### Task data
::::::::

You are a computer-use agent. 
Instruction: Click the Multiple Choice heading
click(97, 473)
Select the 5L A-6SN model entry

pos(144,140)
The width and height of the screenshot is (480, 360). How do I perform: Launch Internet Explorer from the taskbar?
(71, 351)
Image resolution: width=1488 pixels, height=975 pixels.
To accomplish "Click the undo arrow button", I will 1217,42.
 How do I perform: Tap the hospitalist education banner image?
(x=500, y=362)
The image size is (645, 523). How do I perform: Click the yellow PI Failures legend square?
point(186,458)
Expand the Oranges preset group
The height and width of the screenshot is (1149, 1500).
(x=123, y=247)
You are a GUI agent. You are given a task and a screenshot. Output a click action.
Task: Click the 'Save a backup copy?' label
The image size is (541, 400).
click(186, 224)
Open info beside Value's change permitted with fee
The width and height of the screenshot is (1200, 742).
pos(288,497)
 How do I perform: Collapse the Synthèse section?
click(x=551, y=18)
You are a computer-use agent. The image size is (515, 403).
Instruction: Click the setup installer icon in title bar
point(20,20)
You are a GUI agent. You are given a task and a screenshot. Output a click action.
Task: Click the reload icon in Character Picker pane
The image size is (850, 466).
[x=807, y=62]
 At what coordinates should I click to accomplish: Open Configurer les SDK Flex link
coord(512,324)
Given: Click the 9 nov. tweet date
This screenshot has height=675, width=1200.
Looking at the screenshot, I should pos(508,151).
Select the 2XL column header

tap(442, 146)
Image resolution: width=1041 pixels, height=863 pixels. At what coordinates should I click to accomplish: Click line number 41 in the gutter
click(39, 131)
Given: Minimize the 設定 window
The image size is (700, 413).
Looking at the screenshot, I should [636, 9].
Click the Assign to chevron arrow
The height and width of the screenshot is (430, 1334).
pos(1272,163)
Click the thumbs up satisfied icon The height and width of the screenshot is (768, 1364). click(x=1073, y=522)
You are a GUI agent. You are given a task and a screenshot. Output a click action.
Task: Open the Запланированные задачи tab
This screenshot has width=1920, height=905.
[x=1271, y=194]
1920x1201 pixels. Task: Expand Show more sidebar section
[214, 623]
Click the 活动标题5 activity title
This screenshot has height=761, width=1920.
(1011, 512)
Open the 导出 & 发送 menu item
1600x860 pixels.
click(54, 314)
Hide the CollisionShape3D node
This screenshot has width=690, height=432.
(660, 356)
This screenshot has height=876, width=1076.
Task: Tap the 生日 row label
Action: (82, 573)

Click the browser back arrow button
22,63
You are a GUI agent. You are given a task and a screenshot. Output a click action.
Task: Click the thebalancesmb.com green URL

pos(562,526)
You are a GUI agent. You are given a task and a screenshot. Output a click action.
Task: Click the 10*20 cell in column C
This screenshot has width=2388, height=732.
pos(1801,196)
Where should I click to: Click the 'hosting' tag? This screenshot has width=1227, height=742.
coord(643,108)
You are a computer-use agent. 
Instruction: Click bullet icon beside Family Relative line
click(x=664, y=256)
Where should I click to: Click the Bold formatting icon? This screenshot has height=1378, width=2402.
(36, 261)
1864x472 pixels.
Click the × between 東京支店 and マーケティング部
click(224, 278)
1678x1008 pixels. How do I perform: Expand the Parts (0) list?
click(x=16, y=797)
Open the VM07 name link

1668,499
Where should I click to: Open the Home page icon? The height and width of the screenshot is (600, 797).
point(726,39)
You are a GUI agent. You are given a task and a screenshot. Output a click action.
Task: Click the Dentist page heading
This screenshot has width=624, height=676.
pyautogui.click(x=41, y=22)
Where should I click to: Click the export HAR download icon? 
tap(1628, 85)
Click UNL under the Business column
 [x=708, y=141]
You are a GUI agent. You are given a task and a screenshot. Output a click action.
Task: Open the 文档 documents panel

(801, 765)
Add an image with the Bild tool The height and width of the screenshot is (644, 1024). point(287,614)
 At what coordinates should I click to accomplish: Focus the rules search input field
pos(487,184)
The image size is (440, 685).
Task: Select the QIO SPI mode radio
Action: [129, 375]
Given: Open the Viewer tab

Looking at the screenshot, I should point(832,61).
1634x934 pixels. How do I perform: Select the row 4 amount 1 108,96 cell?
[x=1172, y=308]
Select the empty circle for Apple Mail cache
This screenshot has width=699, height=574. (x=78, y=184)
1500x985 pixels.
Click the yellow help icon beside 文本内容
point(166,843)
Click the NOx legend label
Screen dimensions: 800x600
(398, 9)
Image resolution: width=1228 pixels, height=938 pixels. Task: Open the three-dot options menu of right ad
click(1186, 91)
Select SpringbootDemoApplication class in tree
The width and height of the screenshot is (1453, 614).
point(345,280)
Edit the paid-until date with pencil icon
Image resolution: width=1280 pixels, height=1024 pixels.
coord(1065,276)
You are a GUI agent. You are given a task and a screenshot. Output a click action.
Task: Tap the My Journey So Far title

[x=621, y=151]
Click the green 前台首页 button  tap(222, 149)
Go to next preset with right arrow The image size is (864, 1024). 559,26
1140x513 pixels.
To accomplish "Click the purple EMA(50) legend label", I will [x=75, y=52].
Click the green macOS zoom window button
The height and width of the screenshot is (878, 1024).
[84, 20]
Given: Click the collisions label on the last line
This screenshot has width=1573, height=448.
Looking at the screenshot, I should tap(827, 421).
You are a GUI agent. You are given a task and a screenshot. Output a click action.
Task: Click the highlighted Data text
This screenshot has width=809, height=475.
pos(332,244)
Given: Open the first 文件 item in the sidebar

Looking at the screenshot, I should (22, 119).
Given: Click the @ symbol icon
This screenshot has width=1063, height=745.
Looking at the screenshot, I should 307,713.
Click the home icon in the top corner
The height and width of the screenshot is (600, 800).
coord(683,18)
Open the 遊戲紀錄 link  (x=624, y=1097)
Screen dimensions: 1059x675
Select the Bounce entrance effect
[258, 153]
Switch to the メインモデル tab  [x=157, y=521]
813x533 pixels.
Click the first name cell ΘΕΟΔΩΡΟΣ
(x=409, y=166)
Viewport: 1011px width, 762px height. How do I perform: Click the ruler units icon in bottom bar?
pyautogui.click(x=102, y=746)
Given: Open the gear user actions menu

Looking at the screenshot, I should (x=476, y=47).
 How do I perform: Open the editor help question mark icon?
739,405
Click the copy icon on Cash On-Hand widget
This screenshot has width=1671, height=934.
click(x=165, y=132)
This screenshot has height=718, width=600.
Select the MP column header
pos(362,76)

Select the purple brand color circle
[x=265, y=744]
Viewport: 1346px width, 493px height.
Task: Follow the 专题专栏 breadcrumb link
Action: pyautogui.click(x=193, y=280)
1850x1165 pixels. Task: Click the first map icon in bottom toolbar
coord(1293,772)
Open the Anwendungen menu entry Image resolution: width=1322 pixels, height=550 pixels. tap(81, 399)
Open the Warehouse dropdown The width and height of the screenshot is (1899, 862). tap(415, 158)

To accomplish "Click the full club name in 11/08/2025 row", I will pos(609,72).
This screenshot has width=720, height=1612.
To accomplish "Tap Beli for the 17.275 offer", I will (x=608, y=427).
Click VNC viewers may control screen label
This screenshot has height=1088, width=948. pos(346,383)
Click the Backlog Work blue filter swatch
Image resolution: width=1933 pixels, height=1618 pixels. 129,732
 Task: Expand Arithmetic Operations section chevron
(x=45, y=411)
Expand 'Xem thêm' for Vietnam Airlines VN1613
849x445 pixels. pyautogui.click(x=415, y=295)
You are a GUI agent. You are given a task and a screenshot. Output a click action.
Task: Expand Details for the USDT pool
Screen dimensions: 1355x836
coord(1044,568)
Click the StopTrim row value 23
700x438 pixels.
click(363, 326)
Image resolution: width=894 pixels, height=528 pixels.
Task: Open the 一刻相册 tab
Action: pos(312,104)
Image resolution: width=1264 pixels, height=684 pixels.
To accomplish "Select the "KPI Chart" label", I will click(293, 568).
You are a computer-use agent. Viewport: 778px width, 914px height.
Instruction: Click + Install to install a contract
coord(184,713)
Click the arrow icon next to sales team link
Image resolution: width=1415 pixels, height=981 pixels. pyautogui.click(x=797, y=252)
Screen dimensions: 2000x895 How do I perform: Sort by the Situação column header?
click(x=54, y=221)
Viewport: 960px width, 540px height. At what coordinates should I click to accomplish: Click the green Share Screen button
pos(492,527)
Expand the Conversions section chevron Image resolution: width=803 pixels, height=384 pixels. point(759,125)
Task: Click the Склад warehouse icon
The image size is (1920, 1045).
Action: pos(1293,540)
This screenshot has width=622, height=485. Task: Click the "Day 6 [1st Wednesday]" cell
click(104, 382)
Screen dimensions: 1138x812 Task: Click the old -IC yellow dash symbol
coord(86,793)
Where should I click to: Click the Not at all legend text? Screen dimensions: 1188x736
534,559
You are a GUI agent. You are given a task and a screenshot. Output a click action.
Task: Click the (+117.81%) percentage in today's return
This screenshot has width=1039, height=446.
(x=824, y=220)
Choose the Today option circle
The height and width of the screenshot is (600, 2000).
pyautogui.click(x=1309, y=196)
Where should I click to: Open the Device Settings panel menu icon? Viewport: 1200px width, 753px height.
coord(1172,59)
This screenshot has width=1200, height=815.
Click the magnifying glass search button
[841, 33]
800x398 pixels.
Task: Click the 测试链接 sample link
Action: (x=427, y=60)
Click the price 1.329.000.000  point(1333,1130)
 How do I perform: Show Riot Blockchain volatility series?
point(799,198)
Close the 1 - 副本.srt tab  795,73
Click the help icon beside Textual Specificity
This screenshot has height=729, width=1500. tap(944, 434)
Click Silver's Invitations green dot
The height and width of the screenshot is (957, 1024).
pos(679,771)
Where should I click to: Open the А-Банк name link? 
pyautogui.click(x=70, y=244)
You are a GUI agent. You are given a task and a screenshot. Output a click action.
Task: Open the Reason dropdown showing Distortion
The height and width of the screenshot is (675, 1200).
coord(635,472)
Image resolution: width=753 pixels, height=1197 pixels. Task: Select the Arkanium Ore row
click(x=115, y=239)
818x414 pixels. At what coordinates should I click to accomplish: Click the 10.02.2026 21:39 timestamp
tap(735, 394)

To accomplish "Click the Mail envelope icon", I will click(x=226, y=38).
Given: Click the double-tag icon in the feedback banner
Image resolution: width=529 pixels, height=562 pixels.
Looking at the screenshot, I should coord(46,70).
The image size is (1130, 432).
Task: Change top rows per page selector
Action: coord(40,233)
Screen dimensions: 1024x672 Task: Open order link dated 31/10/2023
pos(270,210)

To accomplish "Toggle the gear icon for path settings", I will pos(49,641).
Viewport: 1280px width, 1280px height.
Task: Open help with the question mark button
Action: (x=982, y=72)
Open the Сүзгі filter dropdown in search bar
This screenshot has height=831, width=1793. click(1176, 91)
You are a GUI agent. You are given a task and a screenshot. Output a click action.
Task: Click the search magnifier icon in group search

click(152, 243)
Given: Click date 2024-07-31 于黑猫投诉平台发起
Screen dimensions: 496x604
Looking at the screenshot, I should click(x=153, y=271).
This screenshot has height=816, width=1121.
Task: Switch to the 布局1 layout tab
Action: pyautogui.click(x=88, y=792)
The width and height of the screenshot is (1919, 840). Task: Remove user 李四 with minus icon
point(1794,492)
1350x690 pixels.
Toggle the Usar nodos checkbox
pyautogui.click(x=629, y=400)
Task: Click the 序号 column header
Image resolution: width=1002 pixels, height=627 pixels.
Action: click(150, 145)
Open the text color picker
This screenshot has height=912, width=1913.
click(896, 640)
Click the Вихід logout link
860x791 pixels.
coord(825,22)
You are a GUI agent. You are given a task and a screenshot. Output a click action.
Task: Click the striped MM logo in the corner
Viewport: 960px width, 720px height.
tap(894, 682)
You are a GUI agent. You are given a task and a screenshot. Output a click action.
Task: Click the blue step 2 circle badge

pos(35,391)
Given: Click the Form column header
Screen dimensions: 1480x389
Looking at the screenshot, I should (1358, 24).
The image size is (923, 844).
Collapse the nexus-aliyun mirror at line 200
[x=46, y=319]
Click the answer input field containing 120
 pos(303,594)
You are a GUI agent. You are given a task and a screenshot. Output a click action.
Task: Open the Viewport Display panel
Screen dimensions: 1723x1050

::::::::

### What you have to do
The reply must consist solely of the lines from the one containing "Click the Вихід logout link" through the last line of the data, reproduced exactly.

### Finished exercise
Click the Вихід logout link
860x791 pixels.
coord(825,22)
You are a GUI agent. You are given a task and a screenshot. Output a click action.
Task: Click the striped MM logo in the corner
Viewport: 960px width, 720px height.
tap(894, 682)
You are a GUI agent. You are given a task and a screenshot. Output a click action.
Task: Click the blue step 2 circle badge

pos(35,391)
Given: Click the Form column header
Screen dimensions: 1480x389
Looking at the screenshot, I should (1358, 24).
The image size is (923, 844).
Collapse the nexus-aliyun mirror at line 200
[x=46, y=319]
Click the answer input field containing 120
 pos(303,594)
You are a GUI agent. You are given a task and a screenshot. Output a click action.
Task: Open the Viewport Display panel
Screen dimensions: 1723x1050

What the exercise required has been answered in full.